一人サロンが増えている一方で、誰かと一緒に開業したいという相談も増えています。

 

その中で「一緒に働く人の勤務地と自分の勤務地が異なる場合、どこで出店するとよいのか」という質問を受けます。

 

多くは開業者の勤務エリアに近い場所を選びます。あるいは、二人の勤務地の間を取ったエリアを探します。

 

出店エリア選びはサロン経営にとっては非常に大事です。同時に、融資審査にも影響を及ぼします。

 

今回は、実際に開業サポートを行ったAさんとBさんが二人で開業したケースを例に、融資審査を意識した立地選定を考えてみましょう。

 

AさんがBさんを誘って二人で開業を目指す

AさんもBさんも、それぞれ違うエリアで働いていました。

 

最初は起案者のAさんのエリア(東京都中野区)で開業を検討しました。しかし、Aさんは産休明けから復帰して間もないため、見込み客が少ないことが課題でした。

 

一方、Bさんは別のエリア(東京都台東区)で10年以上働いており、アシスタントを使ってですが、月に100人以上の指名客がいました。

 

見込み客から出店エリアを考える

Aさんは、Bさんの見込み客を考慮すると「出店エリアをBさんの勤務地に寄せたほうがよいのではないか」と悩みました。

 

Aさんの勤務エリアで開業する場合

Aさんの見込み客:30~50人

Bさんの見込み客:30人(多く見積もって)

 

Aさんの勤務エリアにした場合、Aさんの指名客が50人全員が来たとしても、Bさんの見込み客は減ってしまいます。

 

Bさんの勤務エリアで開業する場合

Aさんの見込み客:0人

Bさんの見込み客:100人(少なく見積もって)

 

Bさんの勤務エリアにした場合、Bさんの指名客だけでも100人は見込めます。Aさんに新規客がつくまでは、Bさんのサポートができれば120人も夢ではありません。

 

そう考えると、Bさんの勤務エリアで出店するほうがメリットがあるように感じます。

 

自己資金と見込み客で比較する

融資審査を考えると、収支計画では、Aさん自身の見込み客は0に対してBさんの見込み客をあてにしなければなりません。

 

融資担当者の視点では、このケースだと「Bさんが万が一、働かないとなると事業が成り立たないのではないか」という不安がでます。

 

そこで考えられるのは、Aさんの代わりにBさんがオーナーとして独立し、融資を受けることでした。

**データ一覧**:

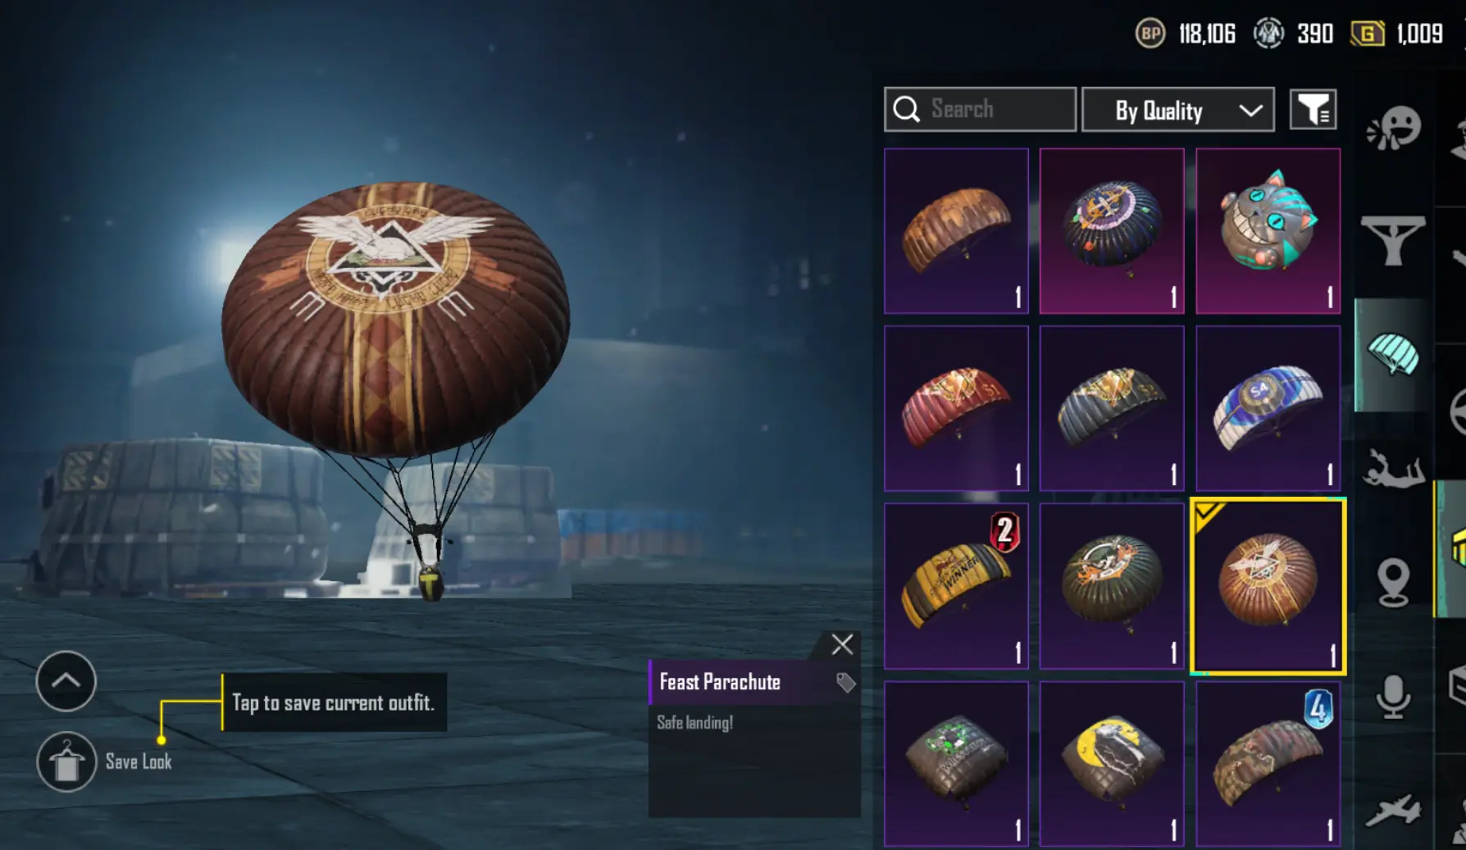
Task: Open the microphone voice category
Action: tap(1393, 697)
==
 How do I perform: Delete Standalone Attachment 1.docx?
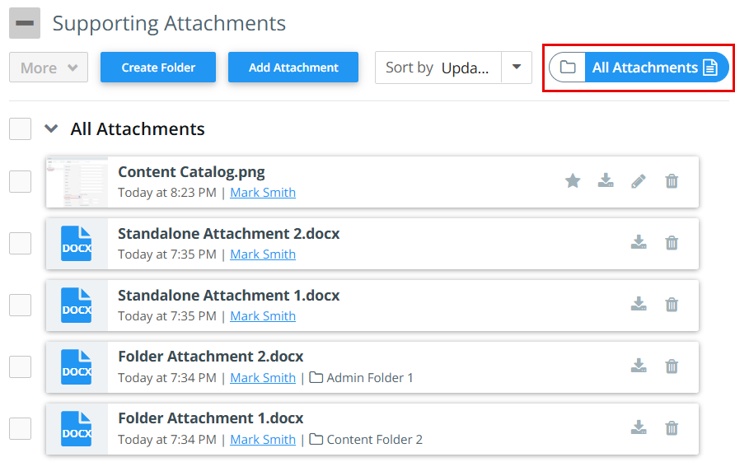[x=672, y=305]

**取り組むこと**: 本文のうち、「AさんもBさんも、それぞれ違うエリアで働いていました。」を含む語句で始まり「0人以上の指名客がいました。」で終わる部分を、一字一句変えずに書き写してください。

**解答**:
AさんもBさんも、それぞれ違うエリアで働いていました。

 

最初は起案者のAさんのエリア(東京都中野区)で開業を検討しました。しかし、Aさんは産休明けから復帰して間もないため、見込み客が少ないことが課題でした。

 

一方、Bさんは別のエリア(東京都台東区)で10年以上働いており、アシスタントを使ってですが、月に100人以上の指名客がいました。